The Life Sciences Incubator, which the MIC operates, is at full capacity under his leadership. They’re expanding the building’s wet lab space to allow more bio companies, many sparked by university research, to take up residency. Until then, they’re growing their tech portfolio. EternoGen is a client.

“It used to be that the university could create the basic resource and then buy a few patents, and industry would come in and do the rest.” Turpin says. “But in the last 10 to 15 years, the industry has changed. And the industry doesn’t want to do all that hard work anymore. They want the university to get a product ready for market.”

The MIC and the Life Science Incubator are scaffolding to university-born companies. Their mission is to get professors across the “valley of death,” as Turpin describes it: the strange, unknown wasteland between a brilliant discovery in the lab and application.

Despite the novelty of the entrepreneurial idea at MU, Turpin says the school is playing catch-up to the pack leaders. The week before his interview for this article, Turpin was at MIT, where they founded 900 startups in a year.

But Turpin agrees with Foley: MU can be the best in the Midwest, and there’s a tremendous financial incentive to do so. At MIT, Turpin was getting a team certified by the MIT mentoring program, with the goal of coming back to Columbia and breeding startups here.

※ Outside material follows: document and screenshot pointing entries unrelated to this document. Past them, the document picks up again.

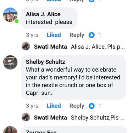Screen dimensions: 133x133
Task: Open Alisa J. Alice's name link
Action: 43,15
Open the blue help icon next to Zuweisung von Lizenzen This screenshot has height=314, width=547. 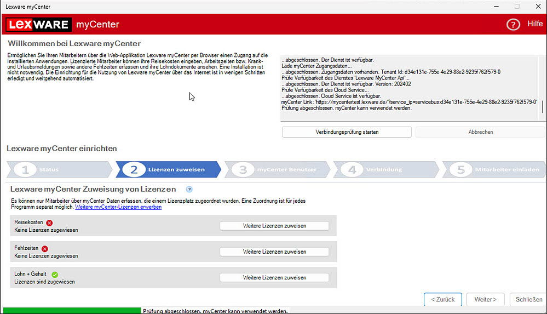click(x=189, y=190)
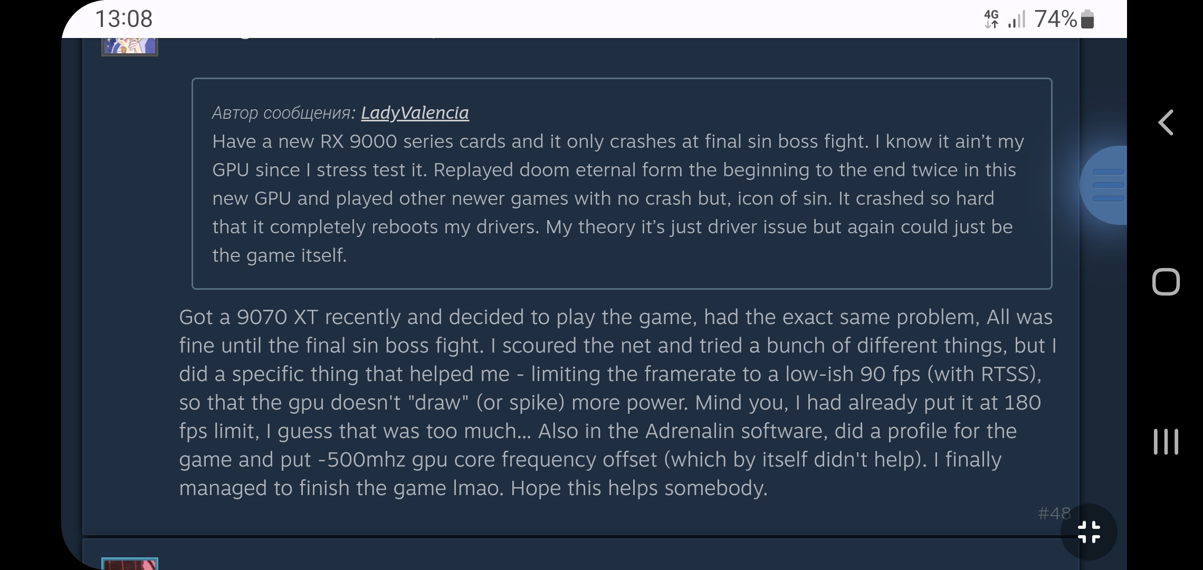Screen dimensions: 1203x570
Task: Click the 'Автор сообщения:' label
Action: point(284,112)
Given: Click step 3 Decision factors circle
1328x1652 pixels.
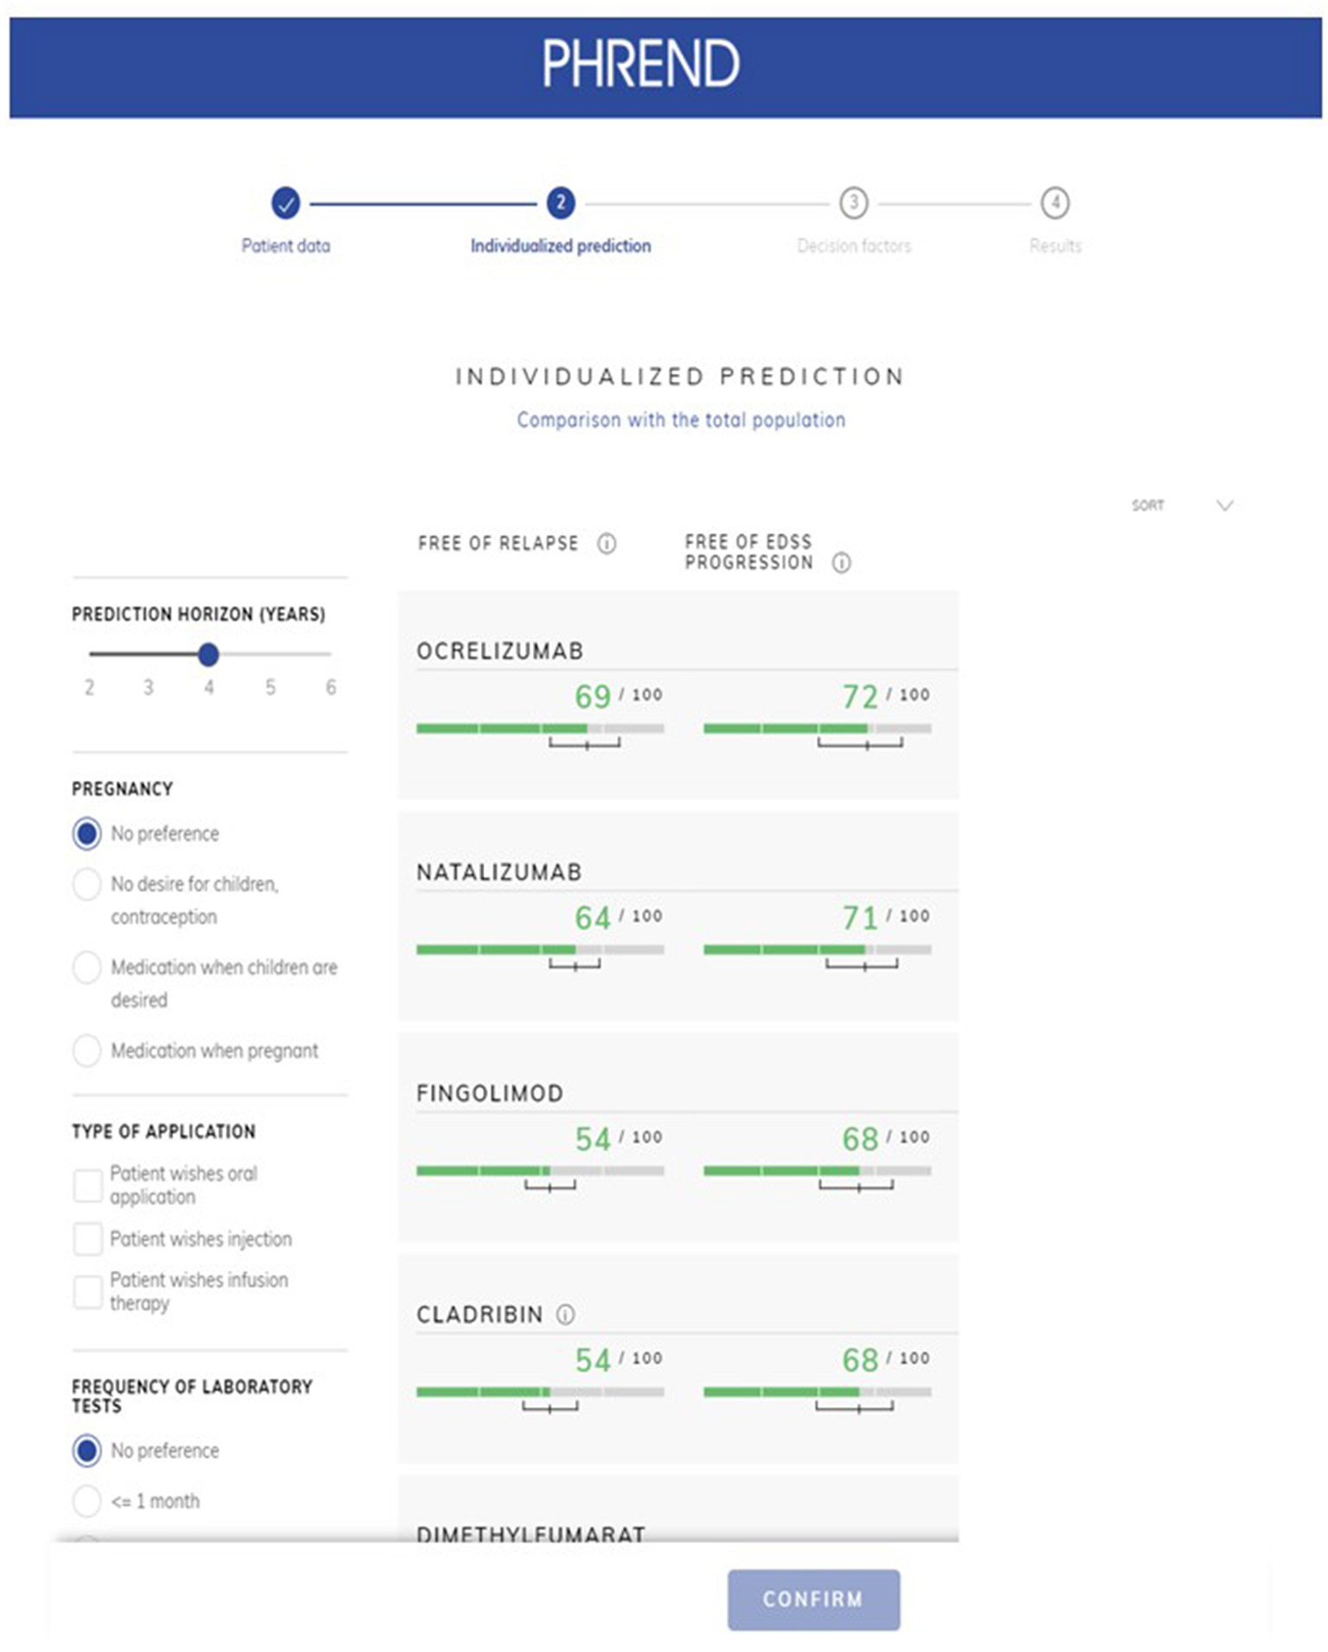Looking at the screenshot, I should 853,203.
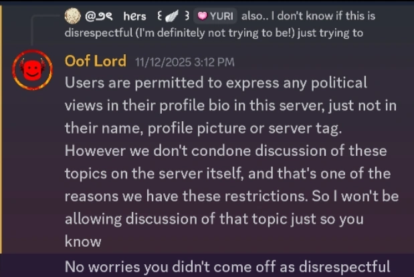The width and height of the screenshot is (414, 277).
Task: Click the line 'allowing discussion of that topic'
Action: (214, 219)
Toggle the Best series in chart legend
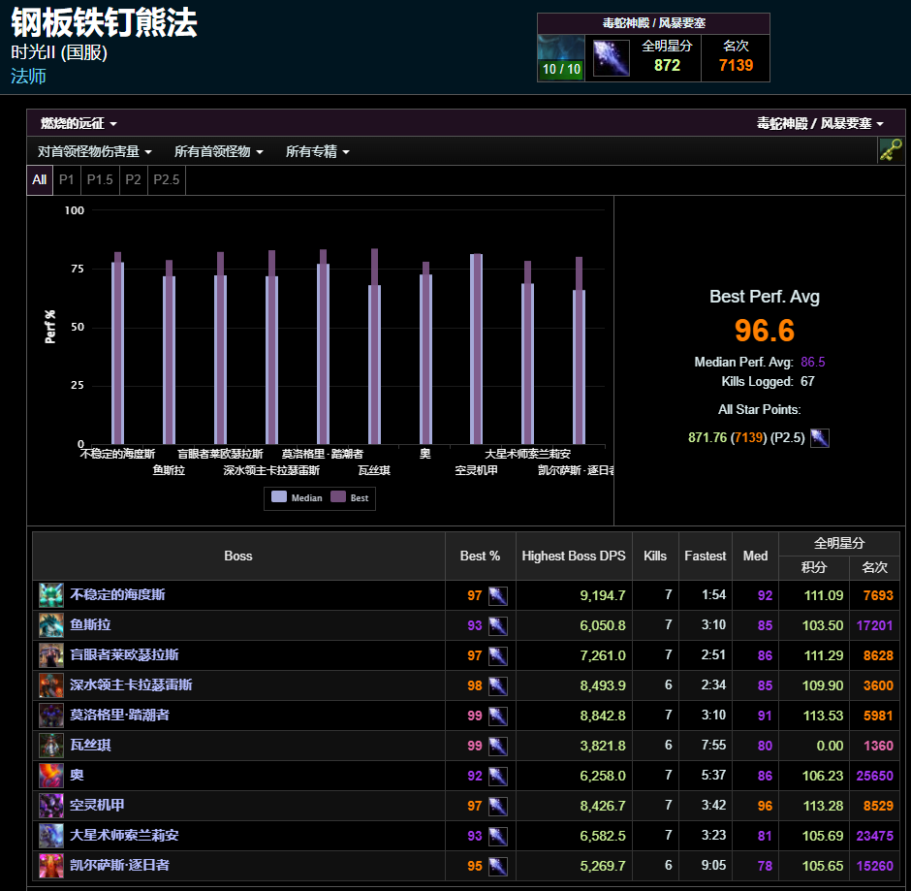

“I’m just hoping that I can provide a little mentorship here or good advice there and help an idea that can change the world,” Turpin says. It’s a powerful theme for him, and he returns to it later: “Sometimes that’s all it takes. A fundamental desire to change the world.”

There are two hurdles to clear in MU’s aspirations of becoming Silicon Valley University: money and people. Both Foley and Turpin think money will come, even if it’s not all currently there. The school will, if everything goes according to plan, be rolling out a capital-raising accelerator before 2016. Turpin is lobbying for more teamwork and cooperation among different business entities in Columbia, including city government.

People are the higher hurdle. Who will lead the startups? Who will teach the people who lead the startups? Where will they work? Who will provide the research that spawns the product? Grant points out that a professor’s entrepreneurial success isn’t brought up at a performance review. There, more traditional metrics are examined: papers published, grants accepted, students graduated, etc.

“We want to encourage people to do this,” Foley says. “That requires not punishing them when they fail but dusting them off. I have an optimistic view that this can work and can raise all boats.”

Raising all boats and changing the world: the new ethos for intellectual property at MU.